Kalimat itu sederhana, tapi menembus. Bahwa ujian bukan semata cobaan, melainkan cara Tuhan berbisik: “Aku masih melihatmu, maka Aku masih mengujimu.”


Dalam buku The Righteous Mind yang baru saya beli di event pameran Semesta Buku x Gramedia, Jonathan Haidt menulis sesuatu yang menggelitik kesadaran saya, 

“Saya tidak mengatakan bahwa kita harus hidup seperti Sen-tsan. Dunia tanpa moral, gosip, dan penghakiman akan runtuh menjadi kekacauan. Namun bila kita ingin memahami diri kita sendiri, perpecahan kita, batas kita, dan potensi kita, kita perlu melangkah mundur, meninggalkan moralisme, menerapkan psikologi moral, dan menganalisis permainan yang sedang kita mainkan.”

Kutipan itu membuka mata, bahwa di balik setiap sikap kita entah mendukung atau menentang selalu ada permainan moral yang sedang berjalan.

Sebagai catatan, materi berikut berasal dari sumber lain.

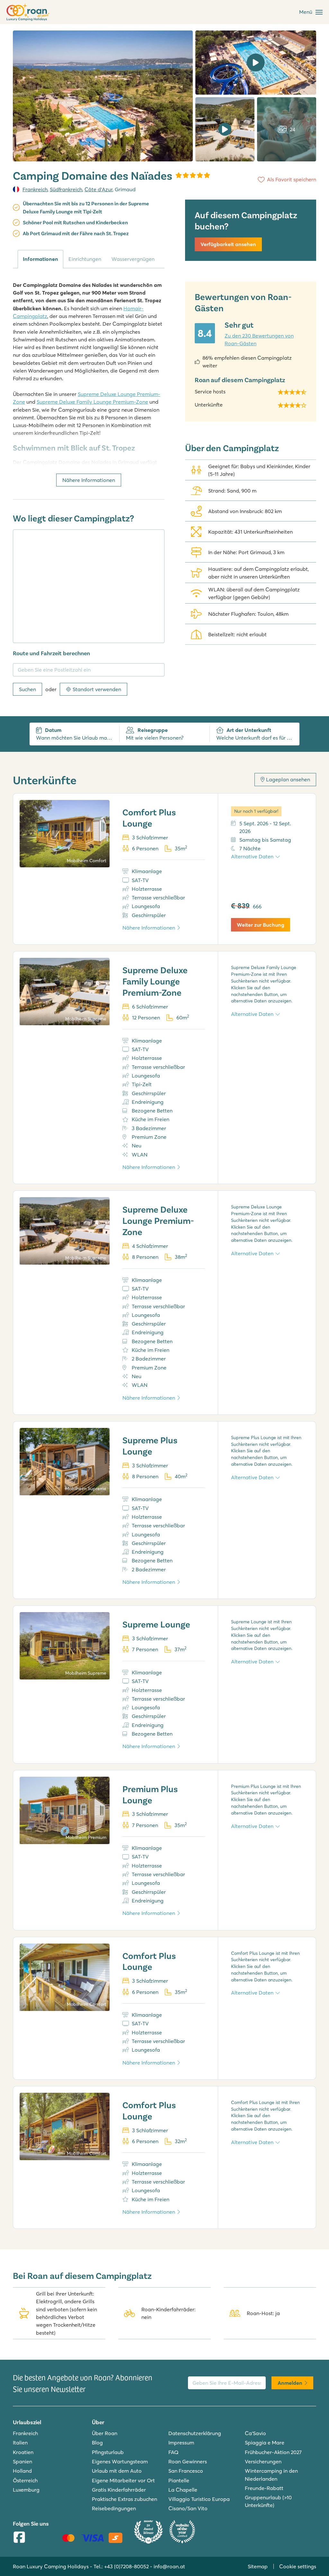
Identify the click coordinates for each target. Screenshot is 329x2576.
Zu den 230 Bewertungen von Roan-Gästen (259, 339)
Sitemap (258, 2566)
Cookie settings (297, 2566)
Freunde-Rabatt (264, 2488)
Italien (20, 2442)
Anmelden (290, 2383)
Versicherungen (263, 2461)
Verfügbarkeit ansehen (228, 244)
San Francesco (185, 2471)
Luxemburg (26, 2489)
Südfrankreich (66, 189)
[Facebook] (19, 2538)
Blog (97, 2442)
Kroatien (23, 2452)
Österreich (25, 2480)
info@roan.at (169, 2566)
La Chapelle (182, 2489)
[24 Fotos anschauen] (103, 95)
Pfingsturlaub (108, 2452)
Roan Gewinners (187, 2461)
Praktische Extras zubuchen (124, 2499)
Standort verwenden (97, 689)
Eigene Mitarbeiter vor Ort (123, 2480)
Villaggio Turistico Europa (199, 2499)
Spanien (22, 2461)
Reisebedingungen (114, 2508)
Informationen (40, 259)
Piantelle (178, 2480)
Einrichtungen (84, 259)
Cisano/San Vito (188, 2508)
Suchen (27, 689)
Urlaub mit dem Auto (117, 2471)
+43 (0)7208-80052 (126, 2566)
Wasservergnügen (133, 259)
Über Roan (104, 2433)
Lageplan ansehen (288, 779)
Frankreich (35, 189)
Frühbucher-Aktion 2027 (273, 2452)
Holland (22, 2471)
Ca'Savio (255, 2433)
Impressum (181, 2442)
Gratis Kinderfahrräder (119, 2489)
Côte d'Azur (98, 189)
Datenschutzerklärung (194, 2433)
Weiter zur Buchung (260, 925)
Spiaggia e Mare (264, 2442)
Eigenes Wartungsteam (120, 2461)
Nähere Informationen (88, 480)
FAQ (173, 2452)
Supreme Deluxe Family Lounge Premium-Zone (92, 402)
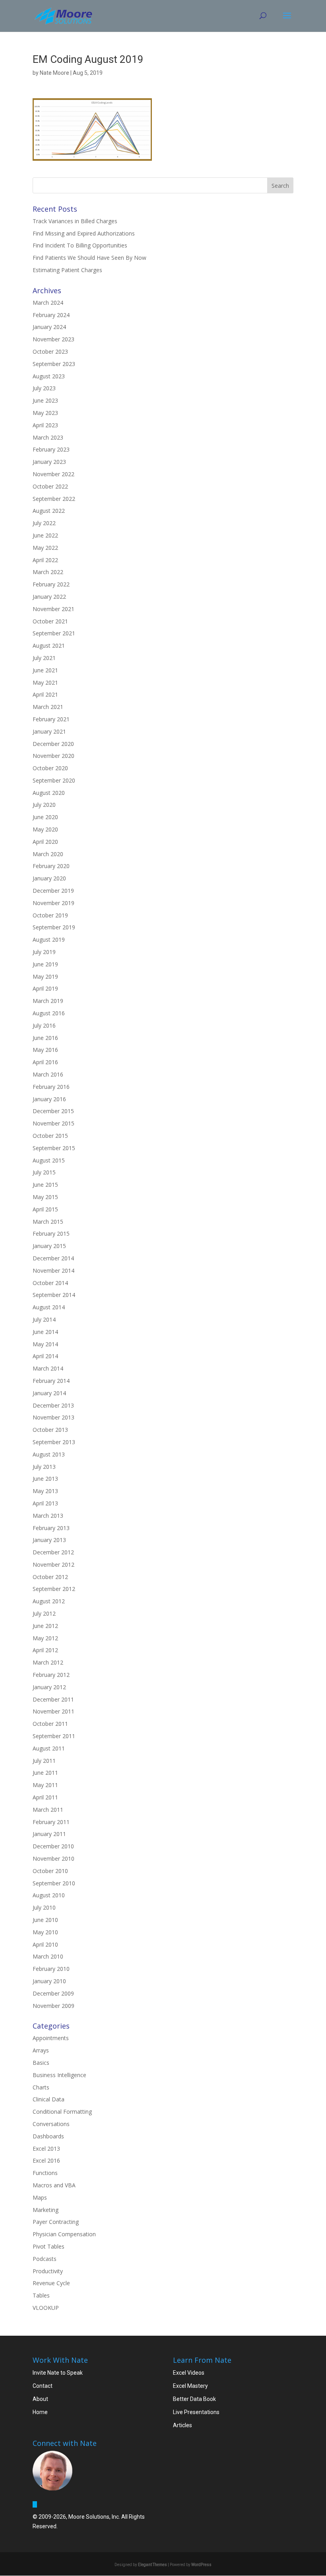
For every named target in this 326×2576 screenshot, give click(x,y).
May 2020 (45, 829)
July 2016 (44, 1025)
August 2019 (49, 939)
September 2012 (54, 1589)
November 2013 (53, 1417)
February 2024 (51, 315)
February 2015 (51, 1233)
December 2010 (53, 1846)
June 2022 (45, 535)
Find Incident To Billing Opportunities (80, 245)
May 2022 (45, 547)
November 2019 (53, 903)
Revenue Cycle (51, 2283)
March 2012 (48, 1662)
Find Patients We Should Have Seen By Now (89, 257)
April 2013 (45, 1503)
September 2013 (54, 1442)
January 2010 (49, 1981)
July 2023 (44, 388)
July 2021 (44, 658)
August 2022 (49, 510)
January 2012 (49, 1687)
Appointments (51, 2038)
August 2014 (49, 1307)
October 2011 (50, 1723)
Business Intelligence (59, 2075)
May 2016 (45, 1049)
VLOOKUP (46, 2307)
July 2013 (44, 1466)
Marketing (45, 2210)
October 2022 (50, 486)
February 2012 (51, 1674)
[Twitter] (35, 2504)
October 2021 (50, 621)
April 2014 (45, 1356)
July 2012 (44, 1613)
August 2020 (49, 792)
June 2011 (45, 1772)
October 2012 (50, 1577)
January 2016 (49, 1099)
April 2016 (45, 1062)
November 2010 (53, 1858)
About (40, 2399)
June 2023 (45, 400)
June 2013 (45, 1478)
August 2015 (49, 1160)
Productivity (48, 2271)
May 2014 (45, 1344)
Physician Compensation (64, 2234)
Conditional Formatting (62, 2111)
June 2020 (45, 817)
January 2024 (49, 327)
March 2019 (48, 1001)
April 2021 (45, 694)
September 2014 (54, 1295)
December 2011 (53, 1699)
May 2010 (45, 1932)
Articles (182, 2425)
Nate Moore (54, 73)
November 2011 (53, 1711)
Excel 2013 (46, 2148)
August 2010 (49, 1895)
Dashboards (48, 2136)
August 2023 (49, 376)
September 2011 (54, 1736)
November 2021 (53, 609)
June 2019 (45, 964)
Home (40, 2412)
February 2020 (51, 866)
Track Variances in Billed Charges (75, 221)
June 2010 (45, 1920)
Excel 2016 (46, 2160)
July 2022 (44, 523)
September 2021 (54, 633)
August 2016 (49, 1013)
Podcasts (44, 2259)
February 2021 (51, 719)
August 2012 (49, 1601)
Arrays (41, 2050)
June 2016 (45, 1038)
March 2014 (48, 1368)
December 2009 (53, 1993)
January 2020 (49, 878)
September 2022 (54, 498)
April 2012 (45, 1650)
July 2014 (44, 1319)
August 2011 (49, 1748)
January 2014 (49, 1393)
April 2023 (45, 425)
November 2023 (53, 339)
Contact (42, 2386)
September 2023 (54, 364)
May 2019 (45, 976)
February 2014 (51, 1380)
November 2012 (53, 1564)
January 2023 (49, 461)
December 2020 (53, 744)
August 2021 (49, 645)
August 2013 (49, 1454)
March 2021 (48, 707)
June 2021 (45, 670)
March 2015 (48, 1221)
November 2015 (53, 1123)
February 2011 (51, 1822)
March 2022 (48, 572)
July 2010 (44, 1907)
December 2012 (53, 1552)
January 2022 (49, 596)
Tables (41, 2295)
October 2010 (50, 1871)
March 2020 (48, 854)
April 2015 (45, 1209)
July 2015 (44, 1172)
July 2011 (44, 1760)
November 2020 (53, 755)
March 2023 (48, 437)
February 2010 (51, 1968)
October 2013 (50, 1429)
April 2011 (45, 1797)
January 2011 (49, 1834)
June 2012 (45, 1626)
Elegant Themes (152, 2564)
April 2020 (45, 841)
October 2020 (50, 768)
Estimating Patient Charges (67, 270)
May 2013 (45, 1491)
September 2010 (54, 1883)
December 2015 (53, 1111)
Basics (41, 2062)
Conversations (51, 2124)
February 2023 (51, 449)
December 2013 (53, 1405)
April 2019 (45, 988)
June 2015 (45, 1184)
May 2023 (45, 413)
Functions (45, 2173)
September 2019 (54, 927)
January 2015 (49, 1246)
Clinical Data (48, 2099)
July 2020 (44, 804)
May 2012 (45, 1638)
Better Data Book (194, 2399)
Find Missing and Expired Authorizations (84, 233)
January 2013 (49, 1540)
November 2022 (53, 474)
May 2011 (45, 1785)
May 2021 (45, 682)
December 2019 (53, 890)
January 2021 (49, 731)
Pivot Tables (48, 2246)
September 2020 (54, 780)
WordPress (201, 2564)
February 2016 (51, 1086)
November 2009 (53, 2005)
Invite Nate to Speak (58, 2373)
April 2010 (45, 1944)
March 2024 (48, 302)
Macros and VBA (54, 2185)
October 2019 (50, 915)
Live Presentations (196, 2412)
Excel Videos (188, 2373)
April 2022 (45, 560)
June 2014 (45, 1332)
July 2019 (44, 952)
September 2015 (54, 1148)
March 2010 (48, 1956)
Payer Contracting (56, 2222)
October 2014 (50, 1283)
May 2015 (45, 1197)
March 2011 (48, 1809)
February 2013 (51, 1528)
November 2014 (53, 1270)
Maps (40, 2197)
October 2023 (50, 351)
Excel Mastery (190, 2386)
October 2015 (50, 1135)
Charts (41, 2087)
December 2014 (53, 1258)
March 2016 (48, 1074)
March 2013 (48, 1515)
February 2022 (51, 584)
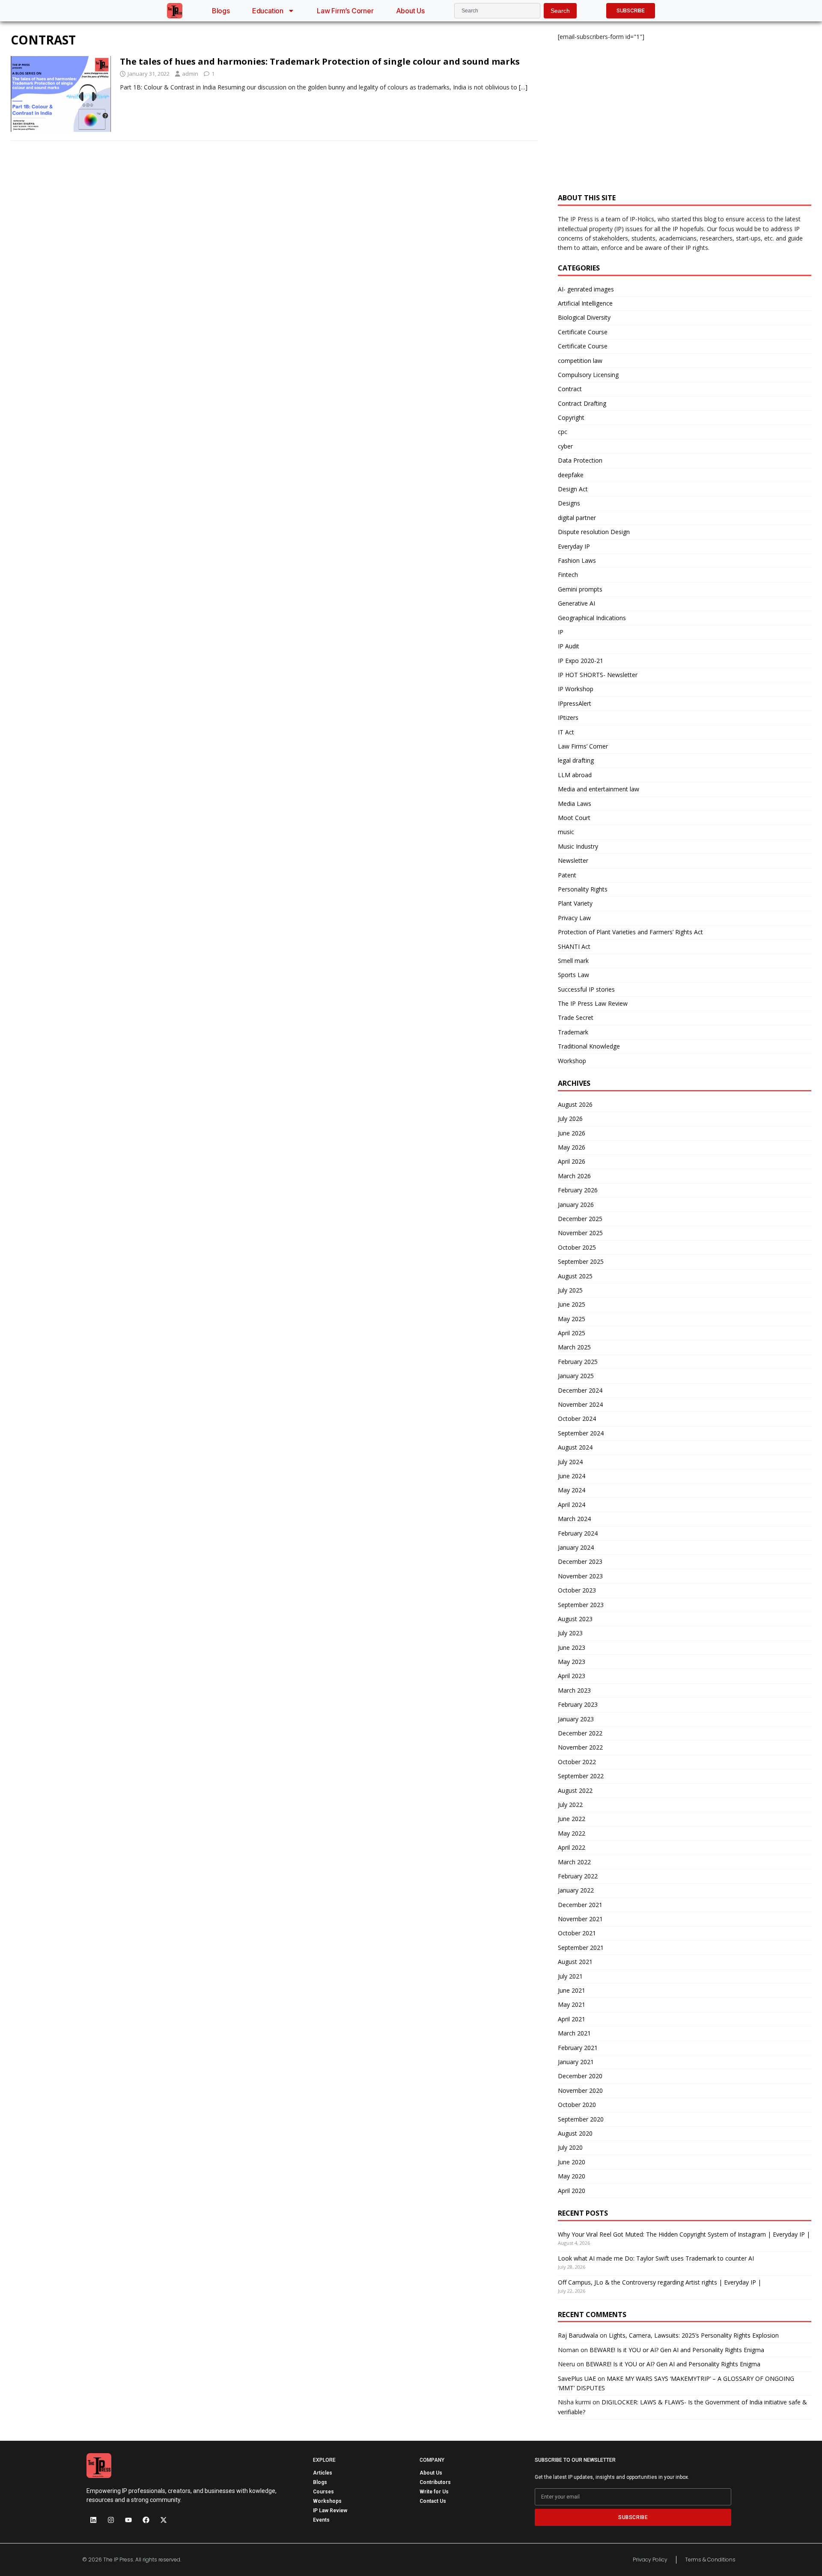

Kita berdebat bukan semata karena benar atau salah, tapi karena ingin merasa berada di pihak yang lebih benar. Kita membela bukan semata karena paham, tapi karena ingin didengar. 


Dan di titik itulah “pergelutan” menemukan maknanya.
Ia tidak hanya terjadi di forum-forum besar, tapi juga di ruang paling sunyi di kepala kita.
Ada suara lembut yang mengajak berempati, tapi ada pula nalar keras yang menuntut keadilan. Ada hati yang ingin memahami, tapi ada ego yang ingin menang.


Menjadi manusia berarti belajar menyeimbangkan keduanya.
Belajar menimbang tanpa tergesa menghakimi.
Belajar memahami tanpa harus kehilangan prinsip.
Belajar mendukung tanpa harus meniadakan yang berbeda.


Sebab hidup bukan soal selalu benar atau salah.

Hidup adalah tentang bagaimana kita mengelola ruang “di antara” itu — ruang kecil tempat hati, akal, dan iman berdebat, lalu perlahan saling menuntun menuju kedewasaan.


Dan barangkali, di situlah Tuhan paling dekat dengan kita 
bukan saat kita merasa menang,
tetapi saat kita sedang bergelut mencari arah yang benar.

Jalan sempurna semata sukar

bagi yang yang memilah dan memilih. 

Jangan menyukai, jangan tidak menyukai

semuanya akan lantas jernih.


Buatlah perbedaan setipis helaian rambut

Langit dan Bumi pun terpisah. 

Bila kau ingin kebenaran berdiri jelas di depanmu,

jangan mendukung ataupun menantang.


Pergelutan antara “mendukung” dan “menentang”

adalah penyakit akal terburuk.

 

-----


Epilog


Kadang, pergulatan tak perlu segera dimenangkan.
Cukup dijalani dengan jujur, dengan hati yang terbuka dan doa yang tak putus.
Sebab bisa jadi, yang Tuhan kehendaki bukan hasil dari pergulatan itu,
melainkan siapa diri kita setelah melewatinya.